Comment y parvenir quand on est une personne en bonne santé au milieu de la vie? À la fin de sa vie, l’auteur américain Kurt Vonnegut en a donné la recette dans une lettre à une High School de New York City, qui l’avait invité à une lecture:
«I thank you for your friendly letters. You sure know how to cheer up a really old geezer (84) in his sunset years.
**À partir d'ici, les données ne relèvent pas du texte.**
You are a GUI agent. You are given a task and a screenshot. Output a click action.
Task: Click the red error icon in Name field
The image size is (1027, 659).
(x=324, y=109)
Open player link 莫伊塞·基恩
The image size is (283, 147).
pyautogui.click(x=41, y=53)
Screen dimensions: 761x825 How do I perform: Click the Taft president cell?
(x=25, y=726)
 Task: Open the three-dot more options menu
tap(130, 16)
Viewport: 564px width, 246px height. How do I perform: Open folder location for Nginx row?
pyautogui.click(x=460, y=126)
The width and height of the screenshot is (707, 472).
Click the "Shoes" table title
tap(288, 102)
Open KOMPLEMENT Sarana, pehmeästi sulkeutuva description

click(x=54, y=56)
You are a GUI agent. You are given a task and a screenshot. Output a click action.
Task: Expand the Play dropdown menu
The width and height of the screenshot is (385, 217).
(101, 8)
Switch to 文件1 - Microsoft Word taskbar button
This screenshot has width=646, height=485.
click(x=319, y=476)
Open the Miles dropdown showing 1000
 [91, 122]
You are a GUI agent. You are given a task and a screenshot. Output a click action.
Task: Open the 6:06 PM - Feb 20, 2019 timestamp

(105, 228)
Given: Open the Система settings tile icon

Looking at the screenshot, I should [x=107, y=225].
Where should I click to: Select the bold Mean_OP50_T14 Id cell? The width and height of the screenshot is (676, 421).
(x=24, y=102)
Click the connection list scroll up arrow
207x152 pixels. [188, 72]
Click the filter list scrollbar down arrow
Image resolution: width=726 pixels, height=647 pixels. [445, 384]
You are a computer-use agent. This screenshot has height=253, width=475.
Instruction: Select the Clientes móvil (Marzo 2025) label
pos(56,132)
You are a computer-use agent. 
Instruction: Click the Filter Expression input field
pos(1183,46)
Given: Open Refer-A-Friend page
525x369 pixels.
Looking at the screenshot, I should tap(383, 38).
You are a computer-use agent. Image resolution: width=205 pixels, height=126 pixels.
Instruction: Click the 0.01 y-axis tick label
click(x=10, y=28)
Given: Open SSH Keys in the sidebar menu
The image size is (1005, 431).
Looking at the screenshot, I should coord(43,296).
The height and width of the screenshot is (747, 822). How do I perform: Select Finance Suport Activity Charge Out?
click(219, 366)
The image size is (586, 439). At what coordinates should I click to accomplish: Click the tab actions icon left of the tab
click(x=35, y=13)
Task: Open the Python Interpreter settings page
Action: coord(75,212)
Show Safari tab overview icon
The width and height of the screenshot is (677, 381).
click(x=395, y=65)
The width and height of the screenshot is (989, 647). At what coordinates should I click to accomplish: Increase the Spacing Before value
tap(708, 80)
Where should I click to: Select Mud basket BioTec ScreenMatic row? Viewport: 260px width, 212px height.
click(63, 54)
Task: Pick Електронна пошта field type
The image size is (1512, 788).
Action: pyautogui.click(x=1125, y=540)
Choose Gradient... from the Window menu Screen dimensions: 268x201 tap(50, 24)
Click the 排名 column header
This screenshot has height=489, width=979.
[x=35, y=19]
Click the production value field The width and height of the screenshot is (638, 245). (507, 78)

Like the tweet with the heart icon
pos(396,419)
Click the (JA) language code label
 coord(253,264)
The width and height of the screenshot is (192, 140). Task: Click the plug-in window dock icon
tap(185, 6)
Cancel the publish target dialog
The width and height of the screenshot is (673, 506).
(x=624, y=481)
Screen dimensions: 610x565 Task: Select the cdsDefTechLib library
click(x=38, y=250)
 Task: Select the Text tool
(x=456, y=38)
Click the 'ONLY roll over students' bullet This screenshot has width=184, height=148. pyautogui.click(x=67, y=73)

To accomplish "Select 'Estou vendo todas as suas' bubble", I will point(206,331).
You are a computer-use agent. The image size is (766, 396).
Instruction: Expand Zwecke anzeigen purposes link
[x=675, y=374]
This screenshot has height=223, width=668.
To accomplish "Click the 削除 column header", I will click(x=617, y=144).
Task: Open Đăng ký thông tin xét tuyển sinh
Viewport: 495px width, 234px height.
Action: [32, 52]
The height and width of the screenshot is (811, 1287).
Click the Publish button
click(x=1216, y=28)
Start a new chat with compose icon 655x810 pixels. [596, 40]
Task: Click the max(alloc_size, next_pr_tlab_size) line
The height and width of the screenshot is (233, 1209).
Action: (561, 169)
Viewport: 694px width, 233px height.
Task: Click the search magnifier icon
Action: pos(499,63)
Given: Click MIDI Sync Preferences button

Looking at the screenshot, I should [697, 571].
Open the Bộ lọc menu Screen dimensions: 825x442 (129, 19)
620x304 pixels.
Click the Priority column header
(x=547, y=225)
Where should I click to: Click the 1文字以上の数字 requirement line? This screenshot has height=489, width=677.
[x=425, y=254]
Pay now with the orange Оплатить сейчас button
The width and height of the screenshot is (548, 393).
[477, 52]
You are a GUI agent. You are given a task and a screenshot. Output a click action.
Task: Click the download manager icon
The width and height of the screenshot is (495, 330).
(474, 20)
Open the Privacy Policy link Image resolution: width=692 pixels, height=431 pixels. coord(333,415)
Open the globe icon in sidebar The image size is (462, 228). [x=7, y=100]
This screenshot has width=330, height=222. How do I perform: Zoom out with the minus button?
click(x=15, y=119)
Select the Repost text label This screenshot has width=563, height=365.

I don’t make public appearances anymore because I now resemble nothing so much as an iguana.
What I had to say to you, moreover, would not take long, to wit: Practice any art, music, singing, danc­ing, acting, drawing, painting, sculpting, poetry, fiction, essays, reportage, no matter how well or badly, not to get money and fame, but to experience becoming, to find out what’s inside you, to make your soul grow.» (05.11.2006)
Il a conclu sa lettre par God bless you all et un autoportrait par sa propre main.